[Source material — start]

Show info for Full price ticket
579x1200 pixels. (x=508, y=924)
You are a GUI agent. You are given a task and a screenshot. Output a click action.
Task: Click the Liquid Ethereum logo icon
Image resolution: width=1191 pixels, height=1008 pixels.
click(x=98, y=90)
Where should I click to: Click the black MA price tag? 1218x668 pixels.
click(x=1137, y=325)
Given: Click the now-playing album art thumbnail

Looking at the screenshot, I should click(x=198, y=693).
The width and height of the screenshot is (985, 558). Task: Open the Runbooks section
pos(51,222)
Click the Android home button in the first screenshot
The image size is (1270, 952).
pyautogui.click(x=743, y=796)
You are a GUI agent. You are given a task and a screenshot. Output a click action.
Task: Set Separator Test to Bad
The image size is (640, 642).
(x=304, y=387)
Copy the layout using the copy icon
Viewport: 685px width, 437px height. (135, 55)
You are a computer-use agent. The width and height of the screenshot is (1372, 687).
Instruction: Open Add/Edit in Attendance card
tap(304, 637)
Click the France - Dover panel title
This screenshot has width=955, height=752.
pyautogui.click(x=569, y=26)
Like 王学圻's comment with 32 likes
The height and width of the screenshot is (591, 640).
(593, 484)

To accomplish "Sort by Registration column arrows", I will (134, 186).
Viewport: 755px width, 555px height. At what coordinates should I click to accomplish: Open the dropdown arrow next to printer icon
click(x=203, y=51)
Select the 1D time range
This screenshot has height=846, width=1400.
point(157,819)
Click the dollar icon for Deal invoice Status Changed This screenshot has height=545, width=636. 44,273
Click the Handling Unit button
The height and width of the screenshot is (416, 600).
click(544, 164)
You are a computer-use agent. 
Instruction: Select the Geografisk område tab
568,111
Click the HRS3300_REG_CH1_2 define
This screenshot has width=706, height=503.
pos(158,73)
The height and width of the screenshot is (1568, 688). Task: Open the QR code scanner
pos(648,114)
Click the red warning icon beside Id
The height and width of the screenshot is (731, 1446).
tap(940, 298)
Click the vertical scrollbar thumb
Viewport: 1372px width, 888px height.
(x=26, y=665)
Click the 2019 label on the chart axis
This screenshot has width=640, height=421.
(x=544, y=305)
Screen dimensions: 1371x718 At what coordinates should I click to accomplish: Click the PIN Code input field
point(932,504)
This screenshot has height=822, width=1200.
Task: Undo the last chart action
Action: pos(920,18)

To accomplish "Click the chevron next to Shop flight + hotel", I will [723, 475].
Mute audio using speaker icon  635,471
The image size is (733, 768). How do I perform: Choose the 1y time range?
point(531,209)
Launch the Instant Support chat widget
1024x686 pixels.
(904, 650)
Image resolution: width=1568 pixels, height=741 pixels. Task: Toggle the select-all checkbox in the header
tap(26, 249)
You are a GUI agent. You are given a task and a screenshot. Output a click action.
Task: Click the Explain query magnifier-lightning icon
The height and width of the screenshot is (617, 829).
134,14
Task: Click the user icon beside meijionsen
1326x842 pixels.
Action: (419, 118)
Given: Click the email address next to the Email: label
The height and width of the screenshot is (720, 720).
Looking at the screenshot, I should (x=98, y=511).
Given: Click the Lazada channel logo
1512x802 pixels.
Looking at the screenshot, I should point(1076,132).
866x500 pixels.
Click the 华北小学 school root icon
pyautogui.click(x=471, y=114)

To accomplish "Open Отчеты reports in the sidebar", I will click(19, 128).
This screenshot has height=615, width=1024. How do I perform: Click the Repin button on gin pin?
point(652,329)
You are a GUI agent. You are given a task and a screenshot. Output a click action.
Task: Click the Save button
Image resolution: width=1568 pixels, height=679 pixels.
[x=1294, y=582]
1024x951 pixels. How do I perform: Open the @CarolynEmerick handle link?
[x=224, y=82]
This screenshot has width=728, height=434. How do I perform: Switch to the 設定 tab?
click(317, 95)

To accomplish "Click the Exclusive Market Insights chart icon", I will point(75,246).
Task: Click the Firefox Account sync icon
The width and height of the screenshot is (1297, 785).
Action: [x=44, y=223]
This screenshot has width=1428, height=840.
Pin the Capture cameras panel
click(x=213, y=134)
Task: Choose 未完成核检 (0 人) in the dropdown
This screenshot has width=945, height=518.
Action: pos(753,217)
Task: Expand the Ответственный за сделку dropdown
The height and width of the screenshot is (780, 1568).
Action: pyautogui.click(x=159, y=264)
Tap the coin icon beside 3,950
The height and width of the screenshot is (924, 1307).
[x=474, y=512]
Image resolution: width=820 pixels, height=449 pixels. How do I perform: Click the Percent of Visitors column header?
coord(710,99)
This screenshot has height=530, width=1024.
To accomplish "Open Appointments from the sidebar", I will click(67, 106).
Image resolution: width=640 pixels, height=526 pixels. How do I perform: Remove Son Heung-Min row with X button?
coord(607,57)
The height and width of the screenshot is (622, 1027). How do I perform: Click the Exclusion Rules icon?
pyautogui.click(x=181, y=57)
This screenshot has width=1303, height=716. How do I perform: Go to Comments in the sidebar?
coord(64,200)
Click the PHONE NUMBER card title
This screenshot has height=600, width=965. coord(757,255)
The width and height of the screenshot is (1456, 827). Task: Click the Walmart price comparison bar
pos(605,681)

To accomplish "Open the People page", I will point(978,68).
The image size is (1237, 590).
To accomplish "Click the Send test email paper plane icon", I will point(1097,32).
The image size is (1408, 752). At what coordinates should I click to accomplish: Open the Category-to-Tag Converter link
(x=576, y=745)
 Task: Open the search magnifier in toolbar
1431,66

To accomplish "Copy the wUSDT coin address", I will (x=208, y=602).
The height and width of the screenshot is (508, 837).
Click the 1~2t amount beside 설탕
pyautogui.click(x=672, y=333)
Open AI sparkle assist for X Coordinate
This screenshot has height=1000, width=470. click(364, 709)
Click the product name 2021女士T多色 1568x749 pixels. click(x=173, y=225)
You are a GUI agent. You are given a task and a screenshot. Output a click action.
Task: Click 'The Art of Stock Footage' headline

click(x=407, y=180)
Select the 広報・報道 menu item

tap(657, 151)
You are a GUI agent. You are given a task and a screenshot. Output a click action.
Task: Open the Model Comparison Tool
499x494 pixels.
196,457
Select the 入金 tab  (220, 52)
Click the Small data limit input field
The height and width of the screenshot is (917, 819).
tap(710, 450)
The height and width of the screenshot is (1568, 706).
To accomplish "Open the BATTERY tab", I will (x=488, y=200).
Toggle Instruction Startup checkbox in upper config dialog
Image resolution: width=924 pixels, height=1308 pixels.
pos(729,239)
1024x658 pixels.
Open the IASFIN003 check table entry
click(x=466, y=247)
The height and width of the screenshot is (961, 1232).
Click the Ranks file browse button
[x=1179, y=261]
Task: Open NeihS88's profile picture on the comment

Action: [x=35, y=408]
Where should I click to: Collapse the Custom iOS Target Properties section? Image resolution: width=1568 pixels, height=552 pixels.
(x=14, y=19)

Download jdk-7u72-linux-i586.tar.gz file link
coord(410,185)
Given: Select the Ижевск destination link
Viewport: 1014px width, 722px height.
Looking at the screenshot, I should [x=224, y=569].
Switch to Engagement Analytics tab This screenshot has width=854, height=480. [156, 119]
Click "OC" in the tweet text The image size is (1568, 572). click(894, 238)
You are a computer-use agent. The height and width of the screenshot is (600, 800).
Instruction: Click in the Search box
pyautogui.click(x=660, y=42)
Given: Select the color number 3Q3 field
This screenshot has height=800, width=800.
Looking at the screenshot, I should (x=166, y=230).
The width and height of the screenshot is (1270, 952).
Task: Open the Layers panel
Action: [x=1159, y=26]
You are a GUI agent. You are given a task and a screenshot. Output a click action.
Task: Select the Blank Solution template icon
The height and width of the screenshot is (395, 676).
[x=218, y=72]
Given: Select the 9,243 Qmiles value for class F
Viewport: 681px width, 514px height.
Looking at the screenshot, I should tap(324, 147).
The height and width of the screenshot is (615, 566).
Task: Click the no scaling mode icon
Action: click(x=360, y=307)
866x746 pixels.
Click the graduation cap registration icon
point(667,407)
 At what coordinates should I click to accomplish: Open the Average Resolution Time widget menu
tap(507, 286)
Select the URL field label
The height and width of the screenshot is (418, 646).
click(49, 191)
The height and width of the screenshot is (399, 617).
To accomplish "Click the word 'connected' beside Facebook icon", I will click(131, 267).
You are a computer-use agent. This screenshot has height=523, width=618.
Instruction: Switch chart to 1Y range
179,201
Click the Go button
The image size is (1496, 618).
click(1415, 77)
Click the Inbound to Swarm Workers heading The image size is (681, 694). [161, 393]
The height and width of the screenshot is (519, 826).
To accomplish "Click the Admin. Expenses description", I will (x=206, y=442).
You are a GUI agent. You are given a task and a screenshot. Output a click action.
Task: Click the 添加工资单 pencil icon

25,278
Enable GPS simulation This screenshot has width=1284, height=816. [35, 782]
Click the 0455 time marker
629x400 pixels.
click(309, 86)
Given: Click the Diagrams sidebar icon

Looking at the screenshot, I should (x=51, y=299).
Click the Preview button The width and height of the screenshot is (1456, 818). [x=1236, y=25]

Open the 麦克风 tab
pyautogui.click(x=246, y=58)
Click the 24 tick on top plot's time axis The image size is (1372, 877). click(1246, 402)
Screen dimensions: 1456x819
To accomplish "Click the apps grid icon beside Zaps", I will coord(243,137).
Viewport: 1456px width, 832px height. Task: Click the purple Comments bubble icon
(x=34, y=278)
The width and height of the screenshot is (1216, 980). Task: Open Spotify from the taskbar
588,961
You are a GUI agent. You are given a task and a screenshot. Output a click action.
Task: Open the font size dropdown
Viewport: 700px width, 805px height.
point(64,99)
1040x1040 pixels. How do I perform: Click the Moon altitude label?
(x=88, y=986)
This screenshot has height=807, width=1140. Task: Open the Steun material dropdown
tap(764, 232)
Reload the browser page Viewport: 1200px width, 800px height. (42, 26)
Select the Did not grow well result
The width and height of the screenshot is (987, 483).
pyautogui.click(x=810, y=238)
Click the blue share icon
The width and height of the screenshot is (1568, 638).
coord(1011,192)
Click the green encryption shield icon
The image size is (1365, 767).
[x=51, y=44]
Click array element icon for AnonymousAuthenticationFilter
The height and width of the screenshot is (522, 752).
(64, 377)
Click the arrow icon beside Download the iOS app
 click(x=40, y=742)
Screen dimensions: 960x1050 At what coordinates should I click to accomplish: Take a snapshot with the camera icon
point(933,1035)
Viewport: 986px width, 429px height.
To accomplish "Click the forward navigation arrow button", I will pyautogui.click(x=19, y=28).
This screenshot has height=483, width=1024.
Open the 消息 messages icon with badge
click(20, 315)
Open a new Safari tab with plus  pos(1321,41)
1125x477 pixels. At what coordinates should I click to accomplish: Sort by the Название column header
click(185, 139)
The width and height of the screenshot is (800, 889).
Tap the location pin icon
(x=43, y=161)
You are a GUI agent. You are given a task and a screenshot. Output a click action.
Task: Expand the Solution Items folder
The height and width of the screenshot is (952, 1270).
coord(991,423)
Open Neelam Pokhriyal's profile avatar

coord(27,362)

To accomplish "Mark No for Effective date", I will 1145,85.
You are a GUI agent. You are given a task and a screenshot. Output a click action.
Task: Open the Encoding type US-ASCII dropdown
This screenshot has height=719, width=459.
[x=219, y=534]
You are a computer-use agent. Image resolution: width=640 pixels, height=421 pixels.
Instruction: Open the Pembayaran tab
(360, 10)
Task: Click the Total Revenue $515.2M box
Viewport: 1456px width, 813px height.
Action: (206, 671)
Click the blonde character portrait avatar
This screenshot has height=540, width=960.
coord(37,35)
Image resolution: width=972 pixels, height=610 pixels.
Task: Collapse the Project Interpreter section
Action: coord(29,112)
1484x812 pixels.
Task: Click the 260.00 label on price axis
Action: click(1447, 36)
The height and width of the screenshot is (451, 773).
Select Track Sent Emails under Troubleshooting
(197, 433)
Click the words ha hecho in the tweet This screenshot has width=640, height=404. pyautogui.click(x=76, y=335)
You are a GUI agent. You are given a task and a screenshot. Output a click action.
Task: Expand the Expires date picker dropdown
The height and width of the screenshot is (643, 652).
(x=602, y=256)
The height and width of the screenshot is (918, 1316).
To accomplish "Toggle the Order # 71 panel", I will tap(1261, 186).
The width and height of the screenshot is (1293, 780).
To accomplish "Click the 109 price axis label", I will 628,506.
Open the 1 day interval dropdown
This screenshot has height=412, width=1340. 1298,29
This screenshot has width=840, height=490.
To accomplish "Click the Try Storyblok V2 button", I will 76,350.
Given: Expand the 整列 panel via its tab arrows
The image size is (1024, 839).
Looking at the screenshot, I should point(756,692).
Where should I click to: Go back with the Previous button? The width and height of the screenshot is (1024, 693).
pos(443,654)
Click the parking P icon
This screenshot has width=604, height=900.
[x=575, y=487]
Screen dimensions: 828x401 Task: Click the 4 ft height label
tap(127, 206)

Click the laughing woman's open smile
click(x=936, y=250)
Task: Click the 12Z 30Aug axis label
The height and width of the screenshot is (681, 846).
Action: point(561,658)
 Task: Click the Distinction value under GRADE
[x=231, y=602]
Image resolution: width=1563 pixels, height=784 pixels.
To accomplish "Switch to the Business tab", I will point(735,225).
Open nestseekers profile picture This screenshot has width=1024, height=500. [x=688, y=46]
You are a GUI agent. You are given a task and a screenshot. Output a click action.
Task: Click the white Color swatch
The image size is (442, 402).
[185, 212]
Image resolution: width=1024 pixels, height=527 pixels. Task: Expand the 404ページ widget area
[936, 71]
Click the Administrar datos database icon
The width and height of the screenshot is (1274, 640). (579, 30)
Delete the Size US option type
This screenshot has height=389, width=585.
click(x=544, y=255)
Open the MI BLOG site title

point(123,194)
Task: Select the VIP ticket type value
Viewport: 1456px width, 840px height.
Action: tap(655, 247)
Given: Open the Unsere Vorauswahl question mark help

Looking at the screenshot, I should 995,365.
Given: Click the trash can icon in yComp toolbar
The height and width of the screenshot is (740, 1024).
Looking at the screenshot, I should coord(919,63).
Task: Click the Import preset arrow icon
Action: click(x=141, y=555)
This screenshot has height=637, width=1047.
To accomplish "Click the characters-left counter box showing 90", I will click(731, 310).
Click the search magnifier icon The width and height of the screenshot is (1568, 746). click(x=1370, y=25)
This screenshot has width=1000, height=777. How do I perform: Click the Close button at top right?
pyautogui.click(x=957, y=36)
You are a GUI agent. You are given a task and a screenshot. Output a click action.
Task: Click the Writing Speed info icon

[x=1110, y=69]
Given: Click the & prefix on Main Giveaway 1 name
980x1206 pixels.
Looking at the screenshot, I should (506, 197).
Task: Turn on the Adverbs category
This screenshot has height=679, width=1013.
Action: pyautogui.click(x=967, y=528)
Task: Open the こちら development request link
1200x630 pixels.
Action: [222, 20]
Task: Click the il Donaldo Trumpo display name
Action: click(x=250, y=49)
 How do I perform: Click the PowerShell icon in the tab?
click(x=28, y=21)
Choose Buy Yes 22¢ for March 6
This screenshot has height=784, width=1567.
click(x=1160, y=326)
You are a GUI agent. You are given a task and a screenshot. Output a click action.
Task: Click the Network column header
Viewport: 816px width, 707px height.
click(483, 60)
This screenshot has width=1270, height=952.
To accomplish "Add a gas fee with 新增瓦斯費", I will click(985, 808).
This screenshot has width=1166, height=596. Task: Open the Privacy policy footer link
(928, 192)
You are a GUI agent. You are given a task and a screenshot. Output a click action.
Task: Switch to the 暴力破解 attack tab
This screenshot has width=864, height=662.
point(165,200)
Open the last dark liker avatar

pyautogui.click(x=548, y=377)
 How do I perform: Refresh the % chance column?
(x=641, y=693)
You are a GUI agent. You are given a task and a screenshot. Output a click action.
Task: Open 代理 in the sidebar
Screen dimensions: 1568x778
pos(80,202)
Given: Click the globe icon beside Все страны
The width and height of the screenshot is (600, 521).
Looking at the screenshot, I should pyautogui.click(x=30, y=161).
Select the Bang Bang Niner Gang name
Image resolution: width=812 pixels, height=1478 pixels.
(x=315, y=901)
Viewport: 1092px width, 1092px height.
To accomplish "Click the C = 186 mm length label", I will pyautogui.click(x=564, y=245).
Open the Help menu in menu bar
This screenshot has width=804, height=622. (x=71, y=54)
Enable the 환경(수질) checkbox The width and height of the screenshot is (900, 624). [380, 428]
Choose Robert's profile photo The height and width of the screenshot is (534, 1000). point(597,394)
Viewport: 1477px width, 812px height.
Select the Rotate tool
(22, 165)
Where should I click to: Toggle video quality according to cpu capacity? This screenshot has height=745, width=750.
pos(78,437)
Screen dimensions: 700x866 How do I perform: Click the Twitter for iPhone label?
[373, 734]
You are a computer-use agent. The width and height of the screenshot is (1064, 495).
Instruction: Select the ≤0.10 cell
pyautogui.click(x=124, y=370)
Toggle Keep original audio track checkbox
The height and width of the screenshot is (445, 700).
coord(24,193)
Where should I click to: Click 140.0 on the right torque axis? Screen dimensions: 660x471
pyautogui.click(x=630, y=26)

[Source material — finish]

Task directions
Could you copy every line from the records that has "tweet" in it?

Answer area
Click "OC" in the tweet text The image size is (1568, 572). click(894, 238)
Click the words ha hecho in the tweet This screenshot has width=640, height=404. pyautogui.click(x=76, y=335)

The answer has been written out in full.